Action item: A partial copy is required: transcribe exactly the lines from the one containing "Task: Click the plus icon to add new item" through the last line below, without any pictures.

Records shown:
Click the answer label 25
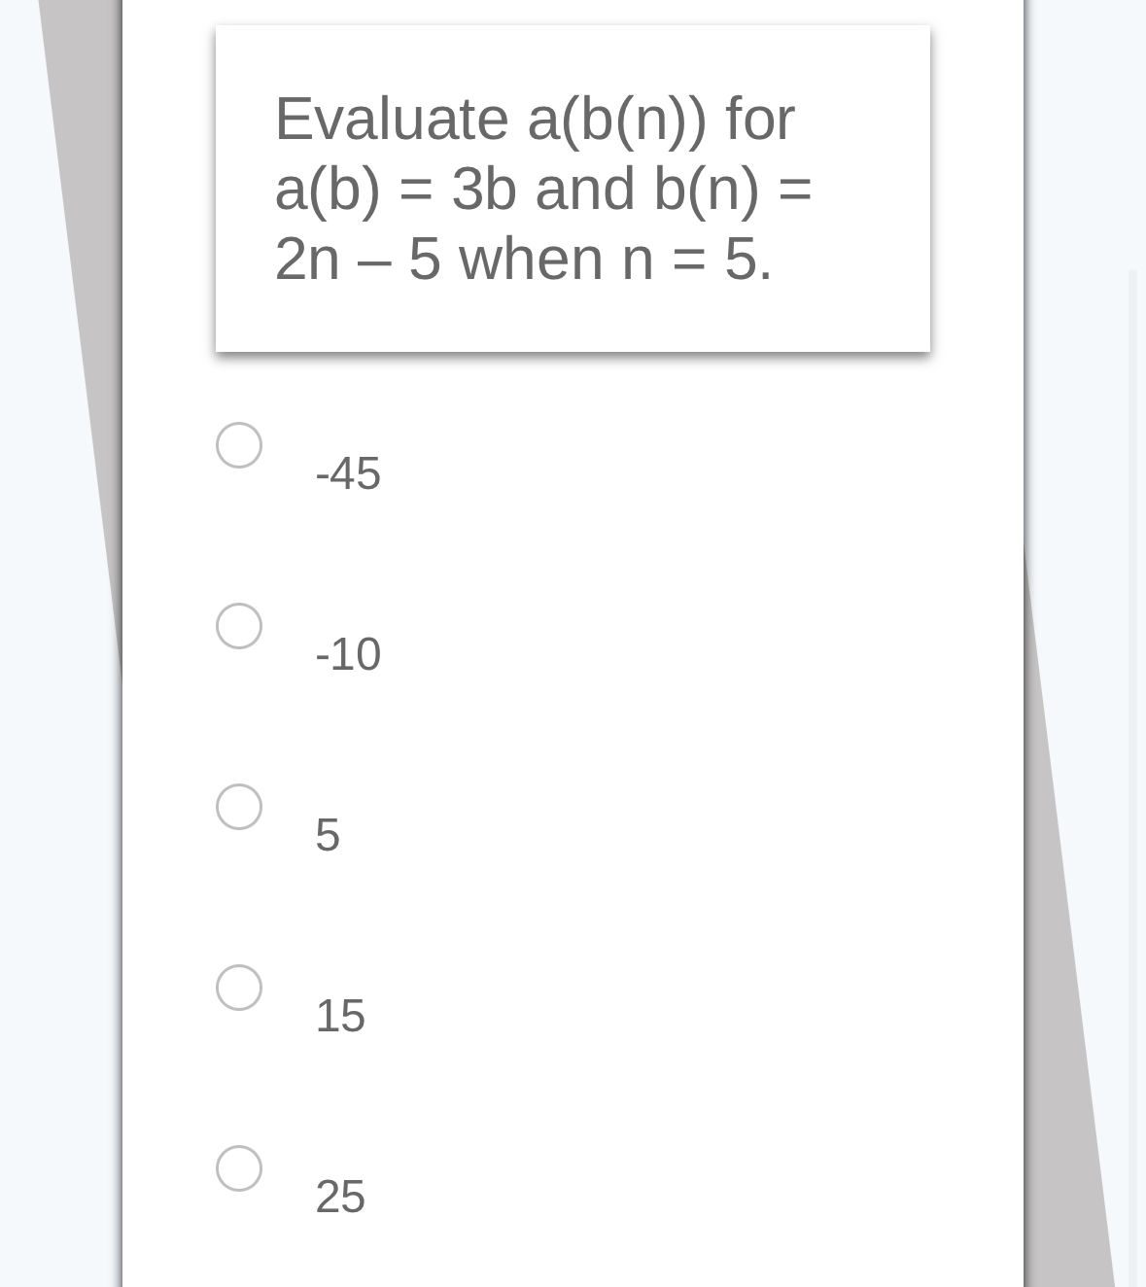The height and width of the screenshot is (1287, 1146). (340, 1198)
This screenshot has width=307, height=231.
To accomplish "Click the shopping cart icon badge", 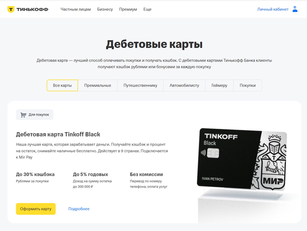I will pos(23,115).
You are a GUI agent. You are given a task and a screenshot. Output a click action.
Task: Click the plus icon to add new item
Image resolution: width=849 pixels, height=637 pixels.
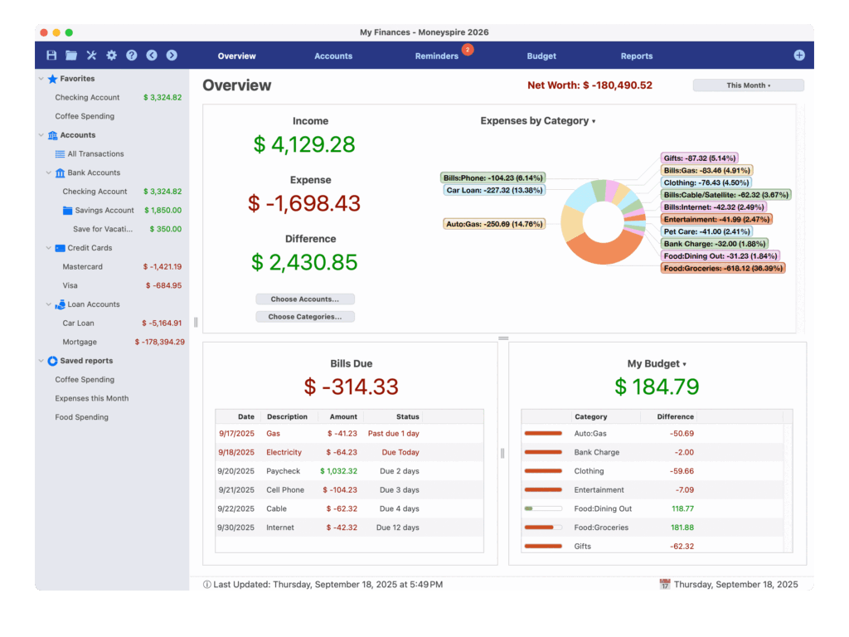[798, 55]
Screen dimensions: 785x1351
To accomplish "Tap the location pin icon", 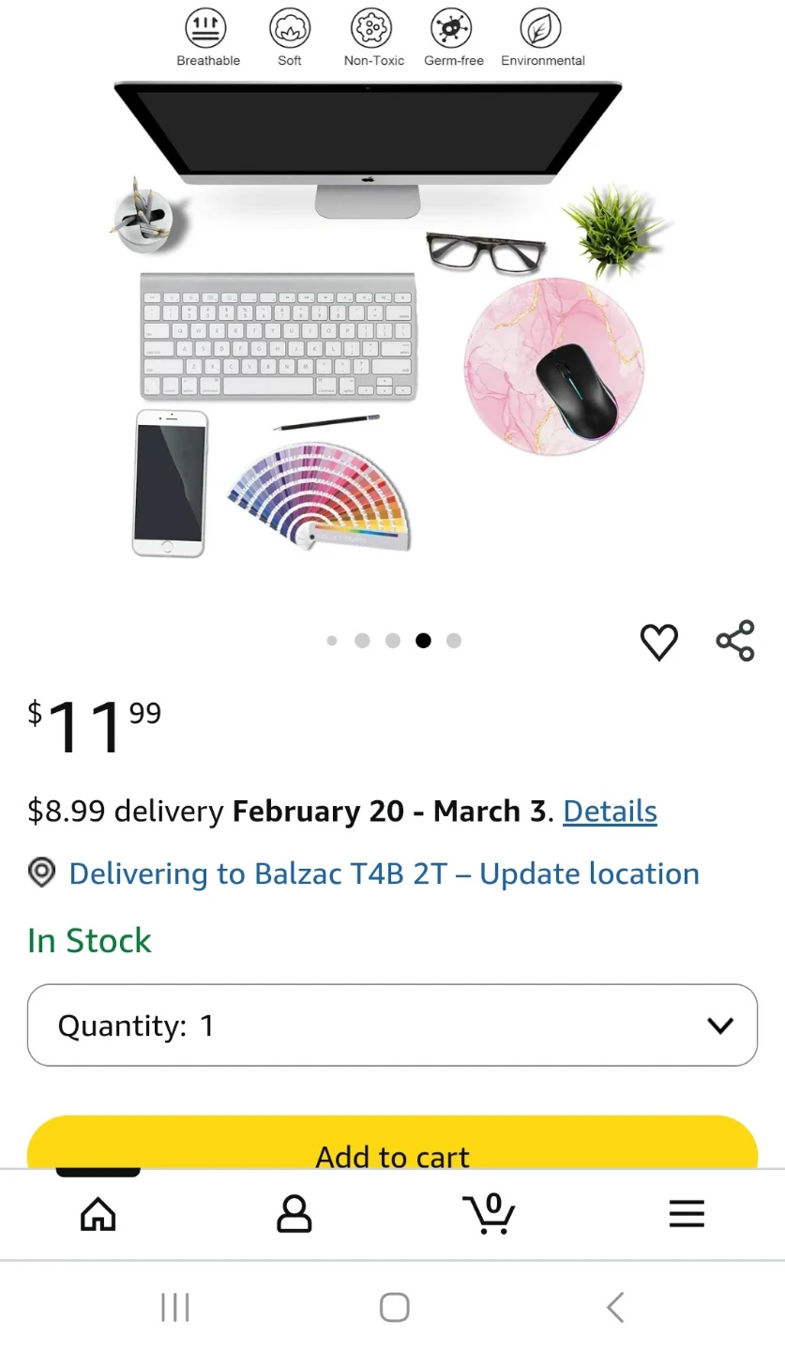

Exercise answer:
Task: Click the plus icon to add new item
Image resolution: width=849 pixels, height=637 pixels.
[798, 55]
Screen dimensions: 785x1351
To accomplish "Tap the location pin icon", 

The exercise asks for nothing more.